YOUR GOAL: Output only the lines below from the one containing "Switch to the WD Data sheet tab" to the one containing "The height and", exactly as written, both ends kept.

DATA FOR PROCESSING:

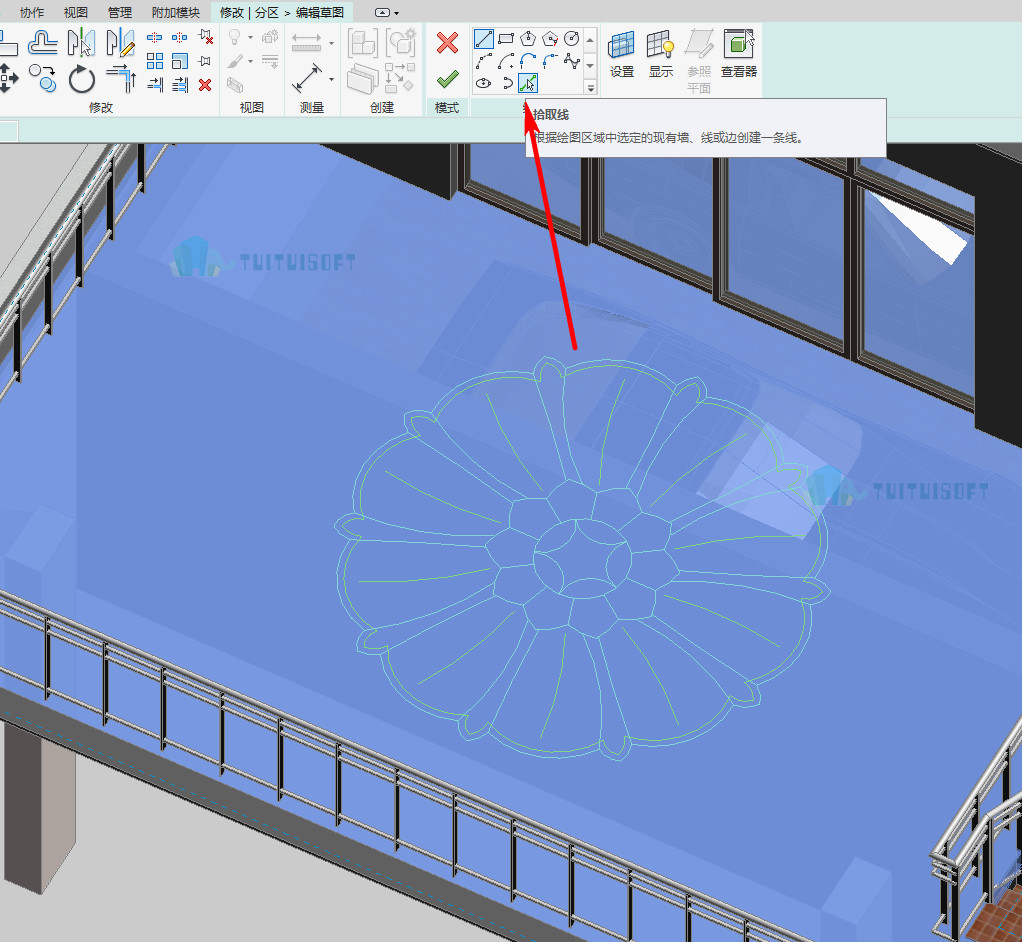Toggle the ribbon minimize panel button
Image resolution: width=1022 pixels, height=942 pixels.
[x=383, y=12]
--
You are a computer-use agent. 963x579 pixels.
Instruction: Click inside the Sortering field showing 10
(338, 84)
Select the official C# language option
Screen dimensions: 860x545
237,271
* * *
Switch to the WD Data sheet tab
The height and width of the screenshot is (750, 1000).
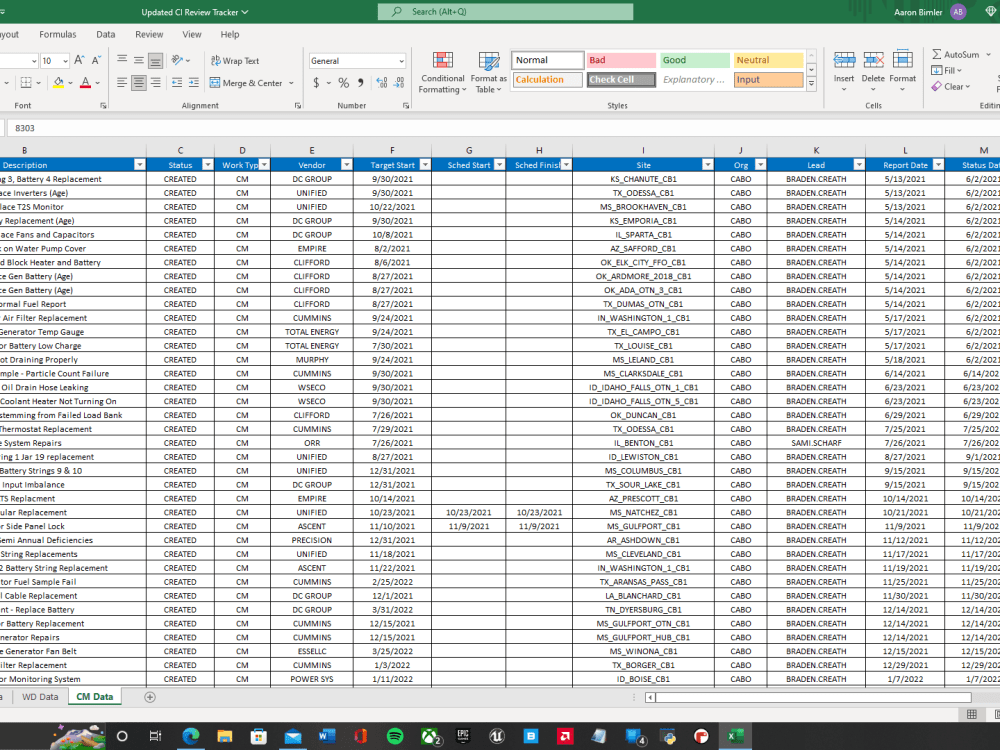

WRITTEN REPLY:
Switch to the WD Data sheet tab
The height and width of the screenshot is (750, 1000).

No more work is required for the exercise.